### What the task asks:
Each entry must be duplicated precisely, with nothing left out.

### Data shown:
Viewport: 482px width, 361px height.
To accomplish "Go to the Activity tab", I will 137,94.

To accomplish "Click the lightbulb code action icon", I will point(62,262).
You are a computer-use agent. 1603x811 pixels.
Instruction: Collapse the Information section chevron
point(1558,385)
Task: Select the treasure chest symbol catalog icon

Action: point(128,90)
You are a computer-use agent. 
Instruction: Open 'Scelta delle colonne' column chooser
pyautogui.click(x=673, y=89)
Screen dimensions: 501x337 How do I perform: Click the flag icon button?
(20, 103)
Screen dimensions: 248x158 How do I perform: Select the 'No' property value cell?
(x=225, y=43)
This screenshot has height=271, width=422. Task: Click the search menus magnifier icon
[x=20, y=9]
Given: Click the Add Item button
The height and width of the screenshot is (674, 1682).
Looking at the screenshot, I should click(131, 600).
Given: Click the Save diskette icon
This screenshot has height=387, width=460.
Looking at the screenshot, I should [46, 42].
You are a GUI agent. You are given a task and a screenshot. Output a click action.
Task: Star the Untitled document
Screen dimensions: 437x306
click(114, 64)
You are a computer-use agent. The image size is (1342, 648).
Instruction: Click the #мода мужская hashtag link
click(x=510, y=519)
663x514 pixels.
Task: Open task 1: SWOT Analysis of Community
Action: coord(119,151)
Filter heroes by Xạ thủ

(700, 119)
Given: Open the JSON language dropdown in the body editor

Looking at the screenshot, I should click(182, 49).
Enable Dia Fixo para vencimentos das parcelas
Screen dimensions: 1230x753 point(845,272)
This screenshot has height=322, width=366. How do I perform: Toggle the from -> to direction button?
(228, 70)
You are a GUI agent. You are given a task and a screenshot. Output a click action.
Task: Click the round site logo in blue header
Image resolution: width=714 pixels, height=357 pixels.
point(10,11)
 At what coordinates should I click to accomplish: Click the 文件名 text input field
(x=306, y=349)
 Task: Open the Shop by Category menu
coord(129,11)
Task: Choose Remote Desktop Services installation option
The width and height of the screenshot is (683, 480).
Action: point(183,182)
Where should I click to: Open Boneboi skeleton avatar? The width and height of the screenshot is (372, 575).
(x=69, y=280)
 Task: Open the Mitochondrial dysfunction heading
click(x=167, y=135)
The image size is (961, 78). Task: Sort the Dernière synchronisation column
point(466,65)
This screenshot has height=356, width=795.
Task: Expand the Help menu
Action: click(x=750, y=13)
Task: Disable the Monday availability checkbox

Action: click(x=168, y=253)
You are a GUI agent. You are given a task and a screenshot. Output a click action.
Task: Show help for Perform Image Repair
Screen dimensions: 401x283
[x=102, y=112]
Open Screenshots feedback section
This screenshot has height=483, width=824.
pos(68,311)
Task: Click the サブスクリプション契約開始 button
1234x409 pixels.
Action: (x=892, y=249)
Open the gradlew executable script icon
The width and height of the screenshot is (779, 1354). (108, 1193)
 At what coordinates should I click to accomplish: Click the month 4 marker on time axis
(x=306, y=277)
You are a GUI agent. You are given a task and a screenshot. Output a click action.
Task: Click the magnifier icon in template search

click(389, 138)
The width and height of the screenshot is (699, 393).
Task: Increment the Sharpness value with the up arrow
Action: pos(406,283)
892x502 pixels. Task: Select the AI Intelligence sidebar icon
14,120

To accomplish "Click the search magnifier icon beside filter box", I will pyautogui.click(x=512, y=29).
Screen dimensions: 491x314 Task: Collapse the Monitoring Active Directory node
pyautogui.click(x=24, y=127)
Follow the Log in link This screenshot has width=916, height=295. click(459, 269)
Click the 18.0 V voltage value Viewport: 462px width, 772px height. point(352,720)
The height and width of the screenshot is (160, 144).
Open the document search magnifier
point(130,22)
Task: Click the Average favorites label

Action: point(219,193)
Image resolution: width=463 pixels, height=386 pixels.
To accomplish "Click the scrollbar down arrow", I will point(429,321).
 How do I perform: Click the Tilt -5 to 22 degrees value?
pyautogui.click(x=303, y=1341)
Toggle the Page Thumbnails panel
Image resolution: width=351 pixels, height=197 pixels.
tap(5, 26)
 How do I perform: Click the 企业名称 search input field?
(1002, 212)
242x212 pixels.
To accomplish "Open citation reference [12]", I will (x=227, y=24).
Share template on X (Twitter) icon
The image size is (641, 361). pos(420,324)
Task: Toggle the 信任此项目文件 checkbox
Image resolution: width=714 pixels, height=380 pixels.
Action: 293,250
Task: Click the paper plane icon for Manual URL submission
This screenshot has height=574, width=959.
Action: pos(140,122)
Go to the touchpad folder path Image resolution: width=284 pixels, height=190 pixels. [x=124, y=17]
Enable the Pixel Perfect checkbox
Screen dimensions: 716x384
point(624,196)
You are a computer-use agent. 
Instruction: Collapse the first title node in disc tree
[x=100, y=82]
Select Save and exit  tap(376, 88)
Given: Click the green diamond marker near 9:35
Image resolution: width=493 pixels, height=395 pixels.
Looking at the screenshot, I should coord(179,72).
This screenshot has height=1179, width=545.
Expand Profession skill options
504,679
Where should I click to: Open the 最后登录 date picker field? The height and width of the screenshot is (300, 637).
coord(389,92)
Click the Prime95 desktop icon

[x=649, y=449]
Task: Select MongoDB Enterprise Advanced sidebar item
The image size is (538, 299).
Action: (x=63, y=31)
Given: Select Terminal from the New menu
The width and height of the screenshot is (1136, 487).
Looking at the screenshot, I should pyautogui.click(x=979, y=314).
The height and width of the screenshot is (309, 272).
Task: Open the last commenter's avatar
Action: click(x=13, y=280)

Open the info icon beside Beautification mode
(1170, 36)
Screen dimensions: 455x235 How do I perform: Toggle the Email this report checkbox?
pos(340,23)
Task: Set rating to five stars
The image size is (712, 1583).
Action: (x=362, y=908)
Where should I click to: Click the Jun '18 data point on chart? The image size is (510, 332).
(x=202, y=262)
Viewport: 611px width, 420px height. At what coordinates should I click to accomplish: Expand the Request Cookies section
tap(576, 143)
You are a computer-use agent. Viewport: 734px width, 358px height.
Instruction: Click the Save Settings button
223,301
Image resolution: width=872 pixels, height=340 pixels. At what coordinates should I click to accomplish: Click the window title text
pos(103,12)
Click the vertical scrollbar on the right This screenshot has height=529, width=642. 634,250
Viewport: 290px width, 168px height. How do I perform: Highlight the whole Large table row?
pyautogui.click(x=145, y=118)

### Answer to the problem:
Viewport: 482px width, 361px height.
To accomplish "Go to the Activity tab", I will 137,94.

To accomplish "Click the lightbulb code action icon", I will point(62,262).
You are a computer-use agent. 1603x811 pixels.
Instruction: Collapse the Information section chevron
point(1558,385)
Task: Select the treasure chest symbol catalog icon

Action: point(128,90)
You are a computer-use agent. 
Instruction: Open 'Scelta delle colonne' column chooser
pyautogui.click(x=673, y=89)
Screen dimensions: 501x337 How do I perform: Click the flag icon button?
(20, 103)
Screen dimensions: 248x158 How do I perform: Select the 'No' property value cell?
(x=225, y=43)
This screenshot has height=271, width=422. Task: Click the search menus magnifier icon
[x=20, y=9]
Given: Click the Add Item button
The height and width of the screenshot is (674, 1682).
Looking at the screenshot, I should click(131, 600).
Given: Click the Save diskette icon
This screenshot has height=387, width=460.
Looking at the screenshot, I should [46, 42].
You are a GUI agent. You are given a task and a screenshot. Output a click action.
Task: Star the Untitled document
Screen dimensions: 437x306
click(114, 64)
You are a computer-use agent. The image size is (1342, 648).
Instruction: Click the #мода мужская hashtag link
click(x=510, y=519)
663x514 pixels.
Task: Open task 1: SWOT Analysis of Community
Action: coord(119,151)
Filter heroes by Xạ thủ

(700, 119)
Given: Open the JSON language dropdown in the body editor

Looking at the screenshot, I should click(182, 49).
Enable Dia Fixo para vencimentos das parcelas
Screen dimensions: 1230x753 point(845,272)
This screenshot has height=322, width=366. How do I perform: Toggle the from -> to direction button?
(228, 70)
You are a GUI agent. You are given a task and a screenshot. Output a click action.
Task: Click the round site logo in blue header
Image resolution: width=714 pixels, height=357 pixels.
point(10,11)
 At what coordinates should I click to accomplish: Click the 文件名 text input field
(x=306, y=349)
 Task: Open the Shop by Category menu
coord(129,11)
Task: Choose Remote Desktop Services installation option
The width and height of the screenshot is (683, 480).
Action: point(183,182)
Where should I click to: Open Boneboi skeleton avatar? The width and height of the screenshot is (372, 575).
(x=69, y=280)
 Task: Open the Mitochondrial dysfunction heading
click(x=167, y=135)
The image size is (961, 78). Task: Sort the Dernière synchronisation column
point(466,65)
This screenshot has height=356, width=795.
Task: Expand the Help menu
Action: click(x=750, y=13)
Task: Disable the Monday availability checkbox

Action: click(x=168, y=253)
You are a GUI agent. You are given a task and a screenshot. Output a click action.
Task: Show help for Perform Image Repair
Screen dimensions: 401x283
[x=102, y=112]
Open Screenshots feedback section
This screenshot has height=483, width=824.
pos(68,311)
Task: Click the サブスクリプション契約開始 button
1234x409 pixels.
Action: (x=892, y=249)
Open the gradlew executable script icon
The width and height of the screenshot is (779, 1354). (108, 1193)
 At what coordinates should I click to accomplish: Click the month 4 marker on time axis
(x=306, y=277)
You are a GUI agent. You are given a task and a screenshot. Output a click action.
Task: Click the magnifier icon in template search

click(389, 138)
The width and height of the screenshot is (699, 393).
Task: Increment the Sharpness value with the up arrow
Action: pos(406,283)
892x502 pixels. Task: Select the AI Intelligence sidebar icon
14,120

To accomplish "Click the search magnifier icon beside filter box", I will pyautogui.click(x=512, y=29).
Screen dimensions: 491x314 Task: Collapse the Monitoring Active Directory node
pyautogui.click(x=24, y=127)
Follow the Log in link This screenshot has width=916, height=295. click(459, 269)
Click the 18.0 V voltage value Viewport: 462px width, 772px height. point(352,720)
The height and width of the screenshot is (160, 144).
Open the document search magnifier
point(130,22)
Task: Click the Average favorites label

Action: point(219,193)
Image resolution: width=463 pixels, height=386 pixels.
To accomplish "Click the scrollbar down arrow", I will point(429,321).
 How do I perform: Click the Tilt -5 to 22 degrees value?
pyautogui.click(x=303, y=1341)
Toggle the Page Thumbnails panel
Image resolution: width=351 pixels, height=197 pixels.
tap(5, 26)
 How do I perform: Click the 企业名称 search input field?
(1002, 212)
242x212 pixels.
To accomplish "Open citation reference [12]", I will (x=227, y=24).
Share template on X (Twitter) icon
The image size is (641, 361). pos(420,324)
Task: Toggle the 信任此项目文件 checkbox
Image resolution: width=714 pixels, height=380 pixels.
Action: 293,250
Task: Click the paper plane icon for Manual URL submission
This screenshot has height=574, width=959.
Action: pos(140,122)
Go to the touchpad folder path Image resolution: width=284 pixels, height=190 pixels. [x=124, y=17]
Enable the Pixel Perfect checkbox
Screen dimensions: 716x384
point(624,196)
You are a computer-use agent. 
Instruction: Collapse the first title node in disc tree
[x=100, y=82]
Select Save and exit  tap(376, 88)
Given: Click the green diamond marker near 9:35
Image resolution: width=493 pixels, height=395 pixels.
Looking at the screenshot, I should coord(179,72).
This screenshot has height=1179, width=545.
Expand Profession skill options
504,679
Where should I click to: Open the 最后登录 date picker field? The height and width of the screenshot is (300, 637).
coord(389,92)
Click the Prime95 desktop icon

[x=649, y=449]
Task: Select MongoDB Enterprise Advanced sidebar item
The image size is (538, 299).
Action: (x=63, y=31)
Given: Select Terminal from the New menu
The width and height of the screenshot is (1136, 487).
Looking at the screenshot, I should pyautogui.click(x=979, y=314).
The height and width of the screenshot is (309, 272).
Task: Open the last commenter's avatar
Action: click(x=13, y=280)

Open the info icon beside Beautification mode
(1170, 36)
Screen dimensions: 455x235 How do I perform: Toggle the Email this report checkbox?
pos(340,23)
Task: Set rating to five stars
The image size is (712, 1583).
Action: (x=362, y=908)
Where should I click to: Click the Jun '18 data point on chart? The image size is (510, 332).
(x=202, y=262)
Viewport: 611px width, 420px height. At what coordinates should I click to accomplish: Expand the Request Cookies section
tap(576, 143)
You are a computer-use agent. Viewport: 734px width, 358px height.
Instruction: Click the Save Settings button
223,301
Image resolution: width=872 pixels, height=340 pixels. At what coordinates should I click to accomplish: Click the window title text
pos(103,12)
Click the vertical scrollbar on the right This screenshot has height=529, width=642. 634,250
Viewport: 290px width, 168px height. How do I perform: Highlight the whole Large table row?
pyautogui.click(x=145, y=118)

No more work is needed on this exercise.